- _AIM OF THE TASK_
An exact copy of every record is the required answer.

==================================================

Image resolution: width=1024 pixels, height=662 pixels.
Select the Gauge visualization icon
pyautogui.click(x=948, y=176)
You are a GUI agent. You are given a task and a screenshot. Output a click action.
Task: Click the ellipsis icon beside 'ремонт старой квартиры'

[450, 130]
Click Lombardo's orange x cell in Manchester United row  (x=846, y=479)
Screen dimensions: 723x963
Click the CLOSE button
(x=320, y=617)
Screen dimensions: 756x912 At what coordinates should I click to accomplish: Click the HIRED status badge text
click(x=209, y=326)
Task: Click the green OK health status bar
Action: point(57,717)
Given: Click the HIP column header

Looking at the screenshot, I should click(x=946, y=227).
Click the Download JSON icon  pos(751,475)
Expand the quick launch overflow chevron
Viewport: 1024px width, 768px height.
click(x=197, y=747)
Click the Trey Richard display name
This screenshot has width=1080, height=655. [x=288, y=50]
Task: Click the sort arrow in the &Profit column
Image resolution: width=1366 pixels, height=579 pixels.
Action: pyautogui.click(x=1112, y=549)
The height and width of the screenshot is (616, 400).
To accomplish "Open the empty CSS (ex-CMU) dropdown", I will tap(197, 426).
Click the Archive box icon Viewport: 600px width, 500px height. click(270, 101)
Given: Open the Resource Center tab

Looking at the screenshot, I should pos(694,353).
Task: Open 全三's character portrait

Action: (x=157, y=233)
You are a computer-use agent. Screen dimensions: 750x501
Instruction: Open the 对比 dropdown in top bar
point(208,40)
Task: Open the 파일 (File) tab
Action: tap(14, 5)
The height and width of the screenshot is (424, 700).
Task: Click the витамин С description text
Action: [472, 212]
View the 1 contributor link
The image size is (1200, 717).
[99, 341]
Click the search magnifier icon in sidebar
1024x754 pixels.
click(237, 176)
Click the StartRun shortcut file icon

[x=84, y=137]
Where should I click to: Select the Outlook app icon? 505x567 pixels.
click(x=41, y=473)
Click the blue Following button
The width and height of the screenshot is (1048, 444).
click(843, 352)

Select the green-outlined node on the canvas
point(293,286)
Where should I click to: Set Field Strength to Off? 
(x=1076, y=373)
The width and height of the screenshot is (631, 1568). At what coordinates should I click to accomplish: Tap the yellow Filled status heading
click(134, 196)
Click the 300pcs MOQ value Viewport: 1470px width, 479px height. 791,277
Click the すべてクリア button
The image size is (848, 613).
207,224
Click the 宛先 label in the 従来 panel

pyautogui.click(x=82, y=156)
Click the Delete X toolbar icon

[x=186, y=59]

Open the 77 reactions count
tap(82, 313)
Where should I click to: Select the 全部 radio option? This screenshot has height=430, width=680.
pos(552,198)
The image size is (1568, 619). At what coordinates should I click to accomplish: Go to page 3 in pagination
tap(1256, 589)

==================================================

- _WRITTEN RESPONSE_
Image resolution: width=1024 pixels, height=662 pixels.
Select the Gauge visualization icon
pyautogui.click(x=948, y=176)
You are a GUI agent. You are given a task and a screenshot. Output a click action.
Task: Click the ellipsis icon beside 'ремонт старой квартиры'

[450, 130]
Click Lombardo's orange x cell in Manchester United row  (x=846, y=479)
Screen dimensions: 723x963
Click the CLOSE button
(x=320, y=617)
Screen dimensions: 756x912 At what coordinates should I click to accomplish: Click the HIRED status badge text
click(x=209, y=326)
Task: Click the green OK health status bar
Action: point(57,717)
Given: Click the HIP column header

Looking at the screenshot, I should click(x=946, y=227).
Click the Download JSON icon  pos(751,475)
Expand the quick launch overflow chevron
Viewport: 1024px width, 768px height.
click(x=197, y=747)
Click the Trey Richard display name
This screenshot has width=1080, height=655. [x=288, y=50]
Task: Click the sort arrow in the &Profit column
Image resolution: width=1366 pixels, height=579 pixels.
Action: pyautogui.click(x=1112, y=549)
The height and width of the screenshot is (616, 400).
To accomplish "Open the empty CSS (ex-CMU) dropdown", I will tap(197, 426).
Click the Archive box icon Viewport: 600px width, 500px height. click(270, 101)
Given: Open the Resource Center tab

Looking at the screenshot, I should pos(694,353).
Task: Open 全三's character portrait

Action: (x=157, y=233)
You are a computer-use agent. Screen dimensions: 750x501
Instruction: Open the 对比 dropdown in top bar
point(208,40)
Task: Open the 파일 (File) tab
Action: tap(14, 5)
The height and width of the screenshot is (424, 700).
Task: Click the витамин С description text
Action: [472, 212]
View the 1 contributor link
The image size is (1200, 717).
[99, 341]
Click the search magnifier icon in sidebar
1024x754 pixels.
click(237, 176)
Click the StartRun shortcut file icon

[x=84, y=137]
Where should I click to: Select the Outlook app icon? 505x567 pixels.
click(x=41, y=473)
Click the blue Following button
The width and height of the screenshot is (1048, 444).
click(843, 352)

Select the green-outlined node on the canvas
point(293,286)
Where should I click to: Set Field Strength to Off? 
(x=1076, y=373)
The width and height of the screenshot is (631, 1568). At what coordinates should I click to accomplish: Tap the yellow Filled status heading
click(134, 196)
Click the 300pcs MOQ value Viewport: 1470px width, 479px height. 791,277
Click the すべてクリア button
The image size is (848, 613).
207,224
Click the 宛先 label in the 従来 panel

pyautogui.click(x=82, y=156)
Click the Delete X toolbar icon

[x=186, y=59]

Open the 77 reactions count
tap(82, 313)
Where should I click to: Select the 全部 radio option? This screenshot has height=430, width=680.
pos(552,198)
The image size is (1568, 619). At what coordinates should I click to accomplish: Go to page 3 in pagination
tap(1256, 589)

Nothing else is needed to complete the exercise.